The G-10 central banks believe that private sector institutions can adequately address the systemic risk inherent in current practices for settling FX transactions. Indeed, some major banks are already concerned about the sizable FX settlement risks they face and are actively pursuing ways to improve their own settlement practices and to collectively develop risk-reducing multi-currency services. Nevertheless, despite their considerable capacity to reduce FX settlement risk through individual and collective action, many of these efforts are at an early stage of development, and timely progress across the market cannot be guaranteed. Among the impediments at the individual bank level is a belief held by some banks that the probability of an actual settlement loss is too low to justify the cost of reducing exposures. At the industry level, doubts may persist as to the optimal form and economic viability of risk-reducing multi-currency services.

Recognising the potential barriers to success, each central bank, in cooperation, where appropriate, with the relevant supervisory authorities, will choose the most effective steps to stimulate satisfactory private sector action over the next two years in its domestic market. In addition, where appropriate and feasible, central banks will make or seek to achieve certain key enhancements to national payments systems and will consider other steps to facilitate private sector risk reduction efforts. This reflects the likely need for public authorities to encourage action by individual banks and industry groups, and to cooperate with these groups, to bring about timely, market-wide progress.

    4.3.1 Description of recommended action

Facilitate private sector action. Central banks will seek to facilitate progress by increasing private sector understanding of what banks can do individually and collectively to reduce FX settlement exposure. For instance, this report is being published in order to explain the nature of FX settlement exposure and to offer suggestions that individual banks and industry groups could adopt to address the associated risks. In particular, this report is designed to:

  • Increase market awareness and understanding of FX settlement risk
  • Offer a clear definition of and guidelines for measuring FX settlement exposures
  • Describe how banks can control their FX settlement exposures by improving their individual settlement procedures and practices, as well as existing market-wide systems and arrangements (including practices and arrangements at correspondent banks)

Central banks also plan to work cooperatively with industry groups seeking to develop well-constructed multi-currency services (e.g. multi-currency settlement mechanisms and bilateral or multilateral multi-currency obligation netting arrangements) that would be widely available and would help banks control their FX settlement exposures on a routine basis.
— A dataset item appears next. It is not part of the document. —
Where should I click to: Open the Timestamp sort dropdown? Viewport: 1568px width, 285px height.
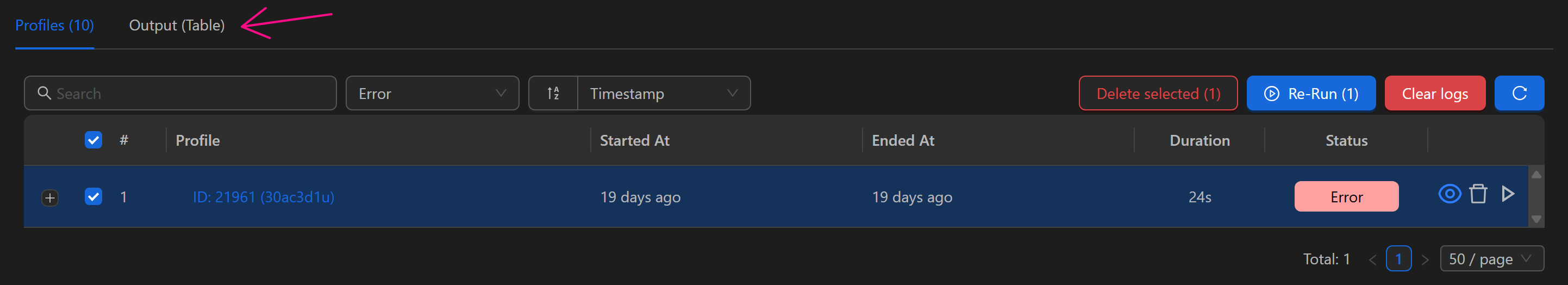coord(664,93)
Where appropriate and feasible, central banks will cooperate with industry groups in one or more of the following ways:

  • Attend industry working groups as observers
  • Work with industry groups to extend the operating hours of domestic payments systems
  • Work with industry groups to clarify and, where possible, to resolve legal issues and cross-border collateral issues
  • Consider granting access to settlement accounts to sound multi-currency settlement mechanisms or to their members
  • Consider granting access, on appropriate terms, to central bank credit and liquidity facilities to sound multi-currency settlement mechanisms or to their members

In several areas, such as the extension of payments system operating hours, these efforts are well under way. In addition, the Lamfalussy framework of minimum standards and principles for cooperative oversight has been, and continues to be, a useful starting-point for discussions between central banks and industry groups. In this connection, central banks will review the way in which the Lamfalussy framework might apply to multi-currency settlement mechanisms that are not clearly designed as netting schemes.

Finally, central banks plan to facilitate private sector action by making or seeking the following key enhancements to national payments systems:

  • Clarification of the times at which payment instructions become irrevocable and receipts become final in the settlement of FX transactions via home-currency payments systems or book-entry transfers on the accounts of correspondent banks
  • Provision, where not now available in at least one large-value payments system, of an intraday final transfer capability or its equivalent
  • Removal of obstacles (e.g. early cut-off times for third-party transfers) that inhibit payments system direct members from acting upon late-day customer payment instructions for same-day value
  • Strengthening, as necessary, of the risk management arrangements of privately operated systems used to settle FX transactions

These enhancements could make it easier for individual banks to overcome at least some of the obstacles they might face when trying to measure and control their FX settlement exposures. Furthermore, to the extent that multi-currency settlement mechanisms would need to transfer funds over domestic payments systems, these enhancements might also make it easier for them to provide safe and effective risk controls. Indeed, many of the suggested key enhancements to national payments systems are already under way within the G-10 and EU community in response to domestic or regional policy objectives. Two notable examples are the development of domestic real-time gross settlement payments systems (or their equivalent) and the application of the Lamfalussy minimum standards to domestic netting schemes.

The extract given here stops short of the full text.